Was Banken bei geringem Eigenkapital besonders prüfen
- Einkommenshöhe und Stabilität: Festanstellung, Dauer des Arbeitsverhältnisses
- Schuldendienstquote: Rate darf typisch 35–40 % des Nettoeinkommens nicht übersteigen
- Schufa-Score: Keine negativen Einträge
- Objektqualität: Lage und Zustand der Immobilie als Sicherheit
Risiken der Niedrig-Eigenkapital-Finanzierung
- Höhere monatliche Rate → weniger finanzieller Spielraum
- Bei Wertverlust: Eigenkapital kann schnell negativ werden (Underwater-Kredit)

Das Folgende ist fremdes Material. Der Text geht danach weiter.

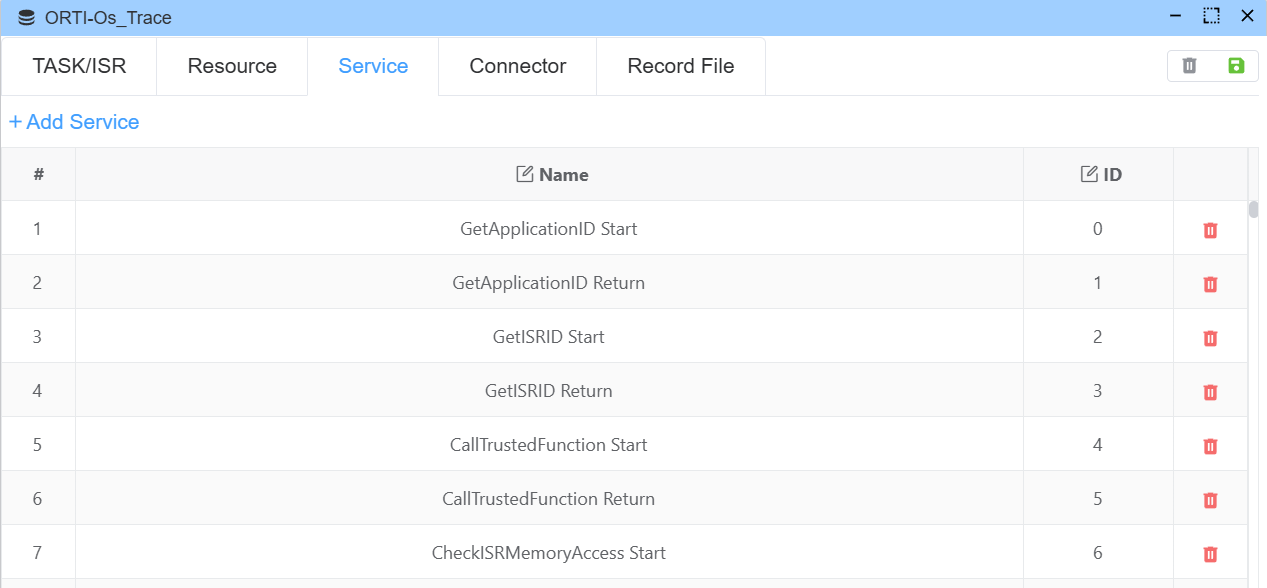This screenshot has width=1267, height=588.
Task: Click the ID column header
Action: click(1101, 175)
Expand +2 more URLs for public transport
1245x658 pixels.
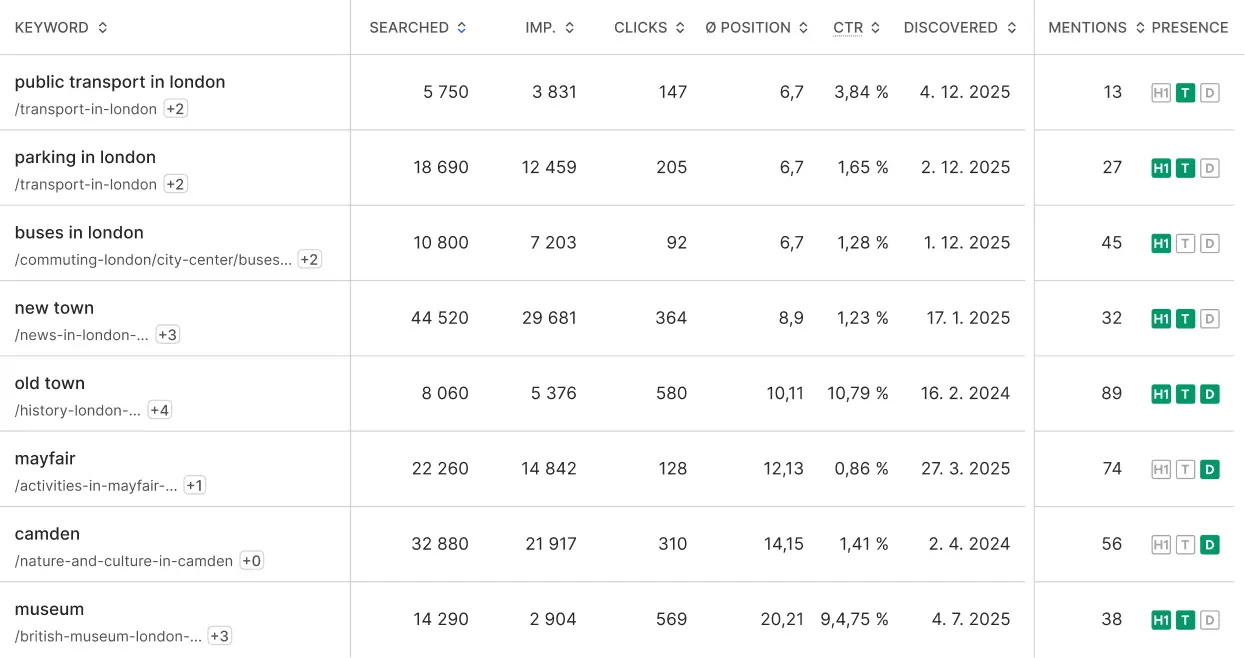tap(175, 109)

- Refinanzierung in 10–15 Jahren möglicherweise schwierig wenn keine ausreichende Tilgung
Fazit: Wann lohnt es sich trotzdem?
Wenig Eigenkapital kann akzeptabel sein, wenn: langfristiger Anlagehorizont, stabile Einkommenslage, Immobilie in guter Lage und der Kauf jetzt Sinn ergibt (steigende Mieten, Standortvorteil). Für Investitionsobjekte: ohne 20 % Eigenkapital wird es schwierig, positiven Cashflow zu erzielen — die Zinsbelastung frisst Einnahmen.
Gut zu wissen: Ein Tilgungsplan zeigt dir genau, wie sich dein Kredit Jahr für Jahr entwickelt — inklusive Restschuld, Zinsen und Tilgungsanteil.

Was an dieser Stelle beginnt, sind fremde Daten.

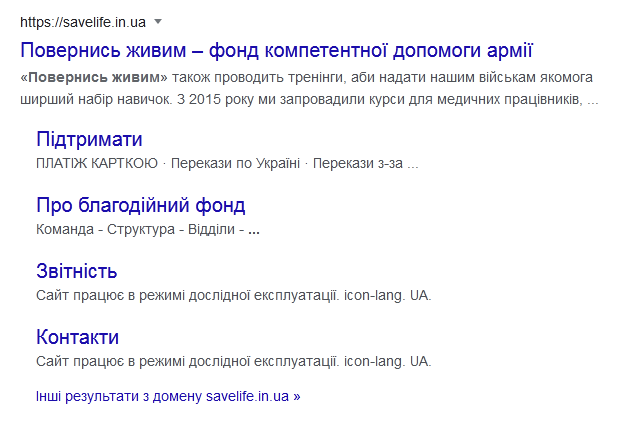Viewport: 628px width, 424px height.
Task: Visit the Контакти sitelink
Action: pos(77,337)
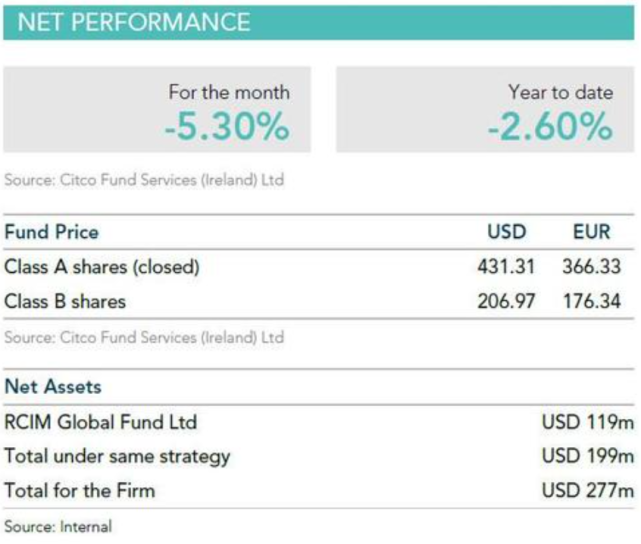Click the USD column header

pyautogui.click(x=506, y=232)
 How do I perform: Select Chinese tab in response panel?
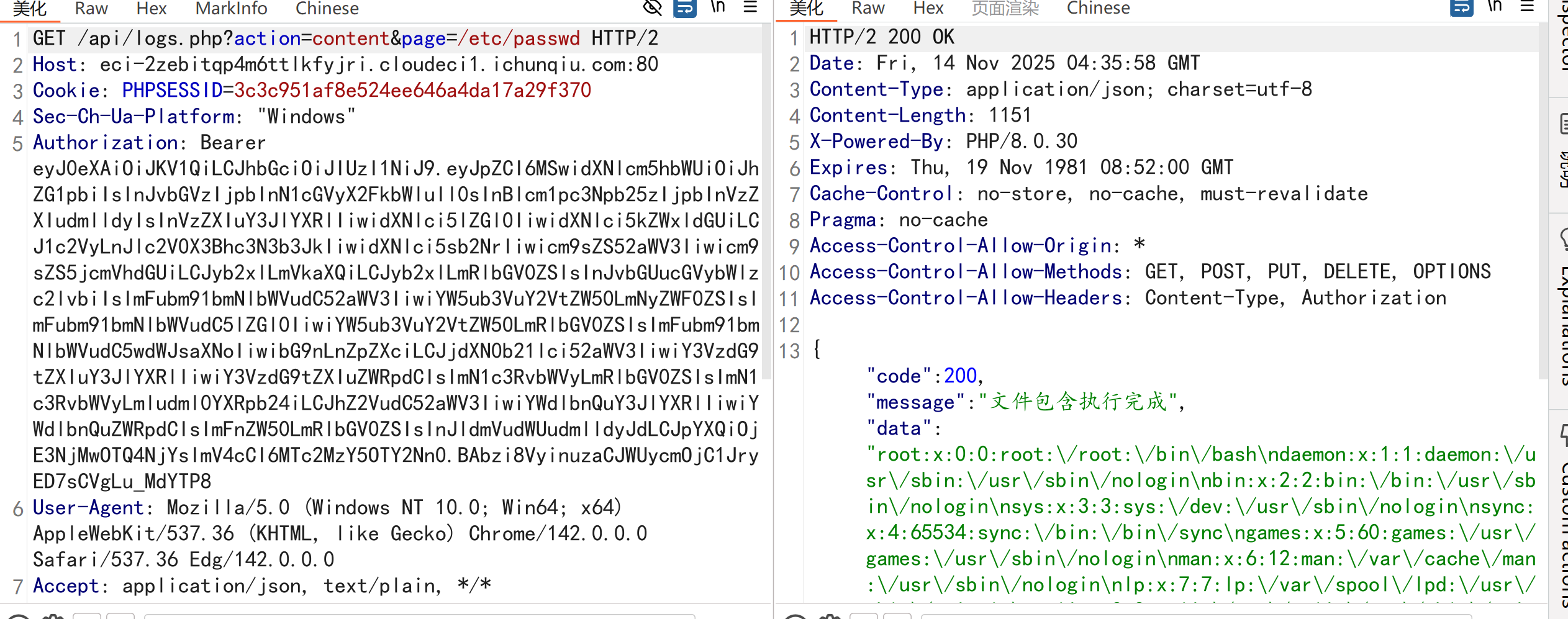point(1098,9)
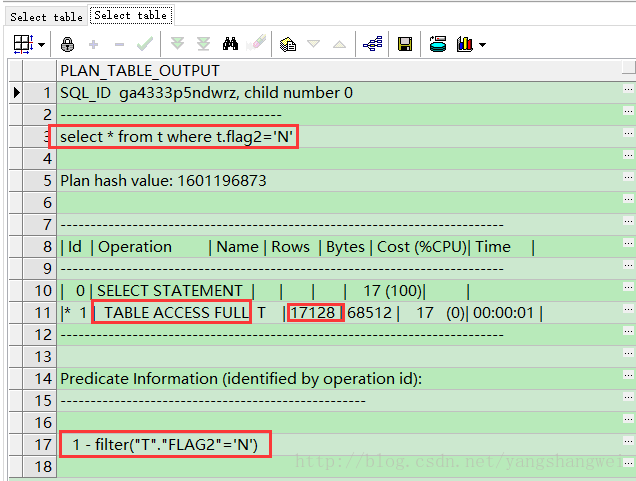Image resolution: width=636 pixels, height=481 pixels.
Task: Switch to the first Select table tab
Action: click(x=46, y=17)

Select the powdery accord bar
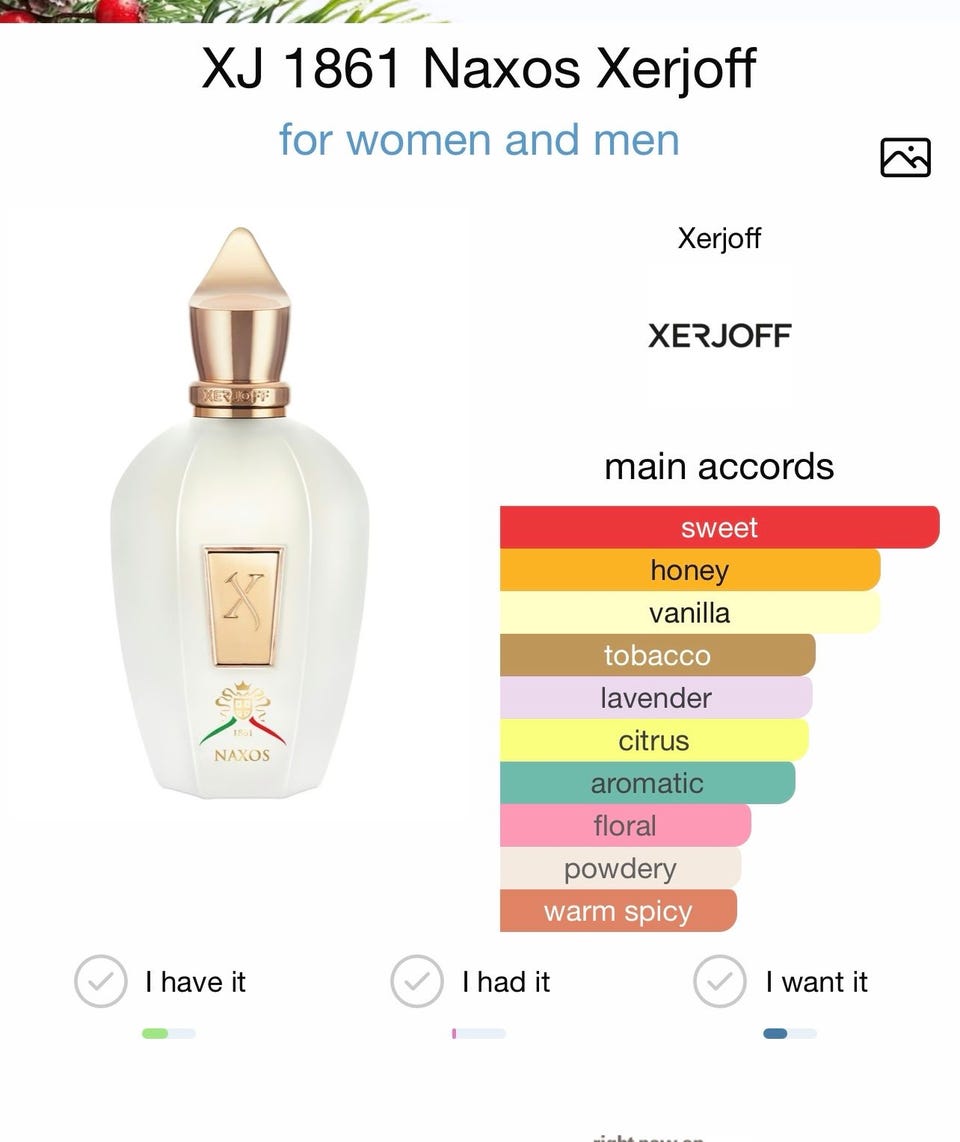(621, 868)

Wichtig: Deine Bonität beeinflusst direkt den Zinssatz, den du bekommst — schon 0,5 % Unterschied bedeuten bei 300.000 € Kredit über 10 Jahre mehr als 15.000 € Mehrkosten.
FAQ: Immobilienfinanzierung wenig Eigenkapital
Kann man ein Haus ohne Eigenkapital kaufen?
Theoretisch ja (Vollfinanzierung) — aber die Konditionen sind deutlich schlechter und das Risiko höher. Mindestens die Kaufnebenkosten sollten immer selbst aufgebracht werden.
Welche Förderprogramme helfen bei wenig Eigenkapital?
KfW-Programme (300, 261), Wohnungsbauprämie für Bausparer, regionale Förderprogramme der Bundesländer.